■ Problem details ■
Copy these records out again line for line, leaving nothing out and changing nothing.

***** Records for this task

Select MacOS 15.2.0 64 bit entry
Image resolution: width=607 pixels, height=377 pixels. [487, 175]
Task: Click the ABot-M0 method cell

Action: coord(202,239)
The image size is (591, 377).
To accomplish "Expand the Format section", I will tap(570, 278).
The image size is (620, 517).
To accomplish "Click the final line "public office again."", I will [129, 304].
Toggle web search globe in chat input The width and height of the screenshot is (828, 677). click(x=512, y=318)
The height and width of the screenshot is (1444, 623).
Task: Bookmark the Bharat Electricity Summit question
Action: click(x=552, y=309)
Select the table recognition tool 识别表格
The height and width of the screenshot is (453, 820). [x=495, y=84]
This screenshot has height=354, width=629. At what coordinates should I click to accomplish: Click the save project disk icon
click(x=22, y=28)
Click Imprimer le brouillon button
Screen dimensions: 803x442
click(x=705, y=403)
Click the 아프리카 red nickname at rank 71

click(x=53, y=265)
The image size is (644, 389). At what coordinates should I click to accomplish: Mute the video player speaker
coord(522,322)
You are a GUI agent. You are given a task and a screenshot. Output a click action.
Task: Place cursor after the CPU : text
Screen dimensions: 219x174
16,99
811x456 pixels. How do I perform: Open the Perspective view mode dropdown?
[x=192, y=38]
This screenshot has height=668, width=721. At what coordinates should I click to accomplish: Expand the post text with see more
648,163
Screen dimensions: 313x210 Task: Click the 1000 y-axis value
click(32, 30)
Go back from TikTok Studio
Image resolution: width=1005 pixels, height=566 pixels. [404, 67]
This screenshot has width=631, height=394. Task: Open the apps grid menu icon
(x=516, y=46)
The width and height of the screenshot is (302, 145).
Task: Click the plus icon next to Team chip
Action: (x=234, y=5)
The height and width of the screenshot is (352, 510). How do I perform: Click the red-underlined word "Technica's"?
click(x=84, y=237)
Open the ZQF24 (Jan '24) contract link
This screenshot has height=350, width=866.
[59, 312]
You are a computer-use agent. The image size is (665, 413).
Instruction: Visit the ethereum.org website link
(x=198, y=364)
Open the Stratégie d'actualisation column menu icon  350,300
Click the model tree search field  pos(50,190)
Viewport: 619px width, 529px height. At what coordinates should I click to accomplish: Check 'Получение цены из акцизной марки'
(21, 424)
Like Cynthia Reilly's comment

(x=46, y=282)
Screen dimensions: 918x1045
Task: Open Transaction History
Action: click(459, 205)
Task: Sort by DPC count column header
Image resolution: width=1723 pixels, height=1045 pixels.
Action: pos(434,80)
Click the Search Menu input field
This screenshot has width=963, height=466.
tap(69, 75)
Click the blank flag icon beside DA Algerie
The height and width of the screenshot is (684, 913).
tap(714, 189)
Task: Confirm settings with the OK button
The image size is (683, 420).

**********

■ Solution to this task ■
Select MacOS 15.2.0 64 bit entry
Image resolution: width=607 pixels, height=377 pixels. [487, 175]
Task: Click the ABot-M0 method cell

Action: coord(202,239)
The image size is (591, 377).
To accomplish "Expand the Format section", I will tap(570, 278).
The image size is (620, 517).
To accomplish "Click the final line "public office again."", I will [129, 304].
Toggle web search globe in chat input The width and height of the screenshot is (828, 677). click(x=512, y=318)
The height and width of the screenshot is (1444, 623).
Task: Bookmark the Bharat Electricity Summit question
Action: click(x=552, y=309)
Select the table recognition tool 识别表格
The height and width of the screenshot is (453, 820). [x=495, y=84]
This screenshot has height=354, width=629. At what coordinates should I click to accomplish: Click the save project disk icon
click(x=22, y=28)
Click Imprimer le brouillon button
Screen dimensions: 803x442
click(x=705, y=403)
Click the 아프리카 red nickname at rank 71

click(x=53, y=265)
The image size is (644, 389). At what coordinates should I click to accomplish: Mute the video player speaker
coord(522,322)
You are a GUI agent. You are given a task and a screenshot. Output a click action.
Task: Place cursor after the CPU : text
Screen dimensions: 219x174
16,99
811x456 pixels. How do I perform: Open the Perspective view mode dropdown?
[x=192, y=38]
This screenshot has height=668, width=721. At what coordinates should I click to accomplish: Expand the post text with see more
648,163
Screen dimensions: 313x210 Task: Click the 1000 y-axis value
click(32, 30)
Go back from TikTok Studio
Image resolution: width=1005 pixels, height=566 pixels. [404, 67]
This screenshot has width=631, height=394. Task: Open the apps grid menu icon
(x=516, y=46)
The width and height of the screenshot is (302, 145).
Task: Click the plus icon next to Team chip
Action: (x=234, y=5)
The height and width of the screenshot is (352, 510). How do I perform: Click the red-underlined word "Technica's"?
click(x=84, y=237)
Open the ZQF24 (Jan '24) contract link
This screenshot has height=350, width=866.
[59, 312]
You are a computer-use agent. The image size is (665, 413).
Instruction: Visit the ethereum.org website link
(x=198, y=364)
Open the Stratégie d'actualisation column menu icon  350,300
Click the model tree search field  pos(50,190)
Viewport: 619px width, 529px height. At what coordinates should I click to accomplish: Check 'Получение цены из акцизной марки'
(21, 424)
Like Cynthia Reilly's comment

(x=46, y=282)
Screen dimensions: 918x1045
Task: Open Transaction History
Action: click(459, 205)
Task: Sort by DPC count column header
Image resolution: width=1723 pixels, height=1045 pixels.
Action: pos(434,80)
Click the Search Menu input field
This screenshot has width=963, height=466.
tap(69, 75)
Click the blank flag icon beside DA Algerie
The height and width of the screenshot is (684, 913).
tap(714, 189)
Task: Confirm settings with the OK button
The image size is (683, 420).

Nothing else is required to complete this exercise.